Wednesday, July 27, 2016

Pacific Island Synod bound

I’m delighted to be heading for Auckland to be part of the Pacific Island Synod over the weekend. I will be doing a keynote presentation on Friday, on the topic – singing the Lord’s song in a strange land. I’ve enjoyed the preparation.

This involves working on the bringing of greetings in five different languages and a final benediction in Samoan language. It has involved researching climate change in Pacific Islands and finding resources from Christian faith that might sustain communities entering this contemporary experience of exile.

I will also be weaving in wisdom from the Uniting Church Revised Preamble, including paragraphs that I observed having impact on Fijian Uniting Church leaders like Eseta Meneilly:

1. When the churches that formed the Uniting Church arrived in Australia as part of the process of colonisation they entered a land that had been created and sustained by the Triune God they knew in Jesus Christ.

3. The First Peoples had already encountered the Creator God before the arrival of the colonisers; the Spirit was already in the land revealing God to the people through law, custom and ceremony. The same love and grace that was finally and fully revealed in Jesus Christ sustained the First Peoples and gave them particular insights into God’s ways.

10. After much struggle and debate, in 1994 the Assembly of the Uniting Church in Australia discovered God’s call, accepted this invitation and entered into an ever deepening covenantal relationship with the Uniting Aboriginal and Islander Christian Congress. This was so that all may see a destiny together, praying and working together for a fuller expression of our reconciliation in Jesus Christ.

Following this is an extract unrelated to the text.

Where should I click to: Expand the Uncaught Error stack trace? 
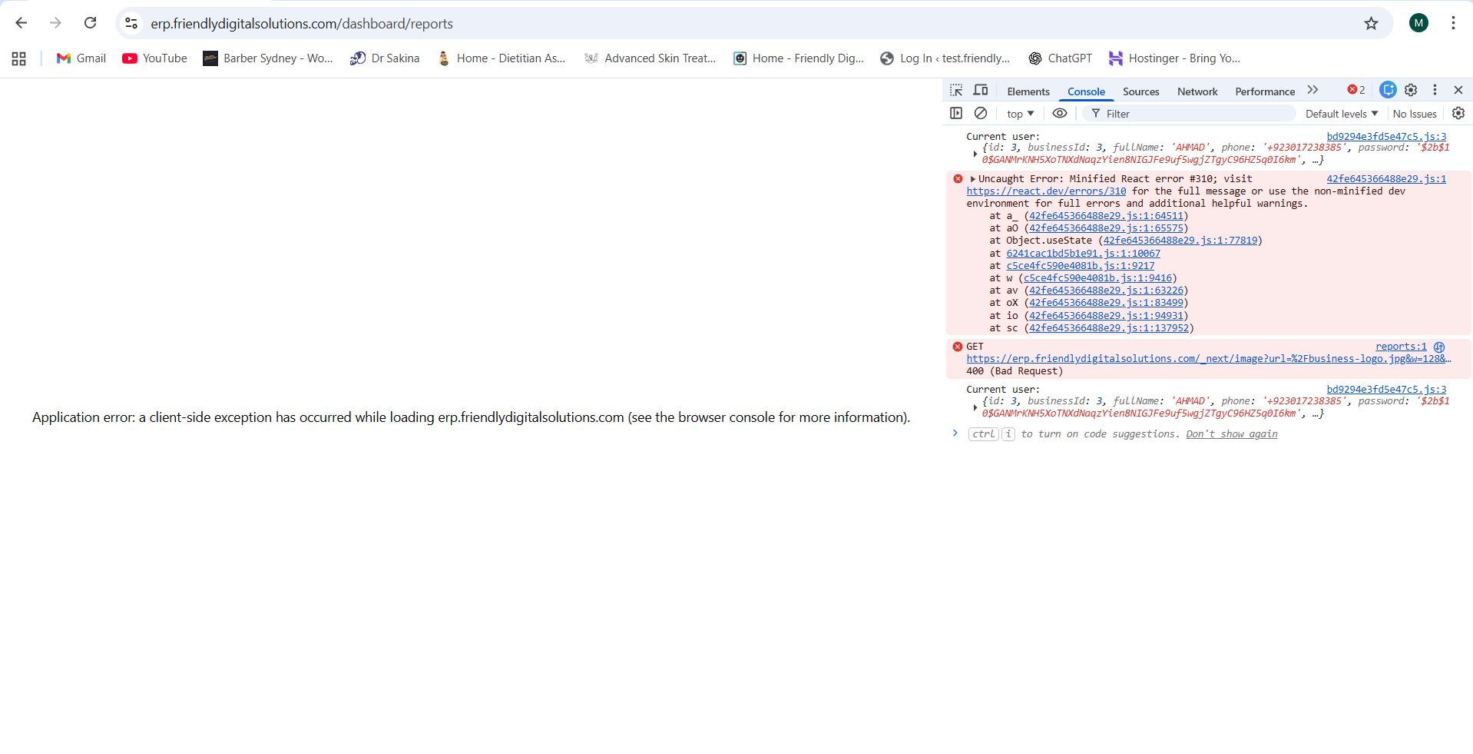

It has also involved seeking to understand more about a Samoan proverb: Fetu’utu’una’i’ muniao. In conversation with a number of Samoan leaders, I wonder if this is could be understood as an Oceania hermeneutic. I can see elements in fetu’utu’una’i’ muniao of the Wesleyan quadrilateral – Scripture, experience, reason, tradition – all held beautifully in an action-reflection, communal approach to voyaging. More later, after I see how fetu’utu’una’i’ muniao lands in the next few days.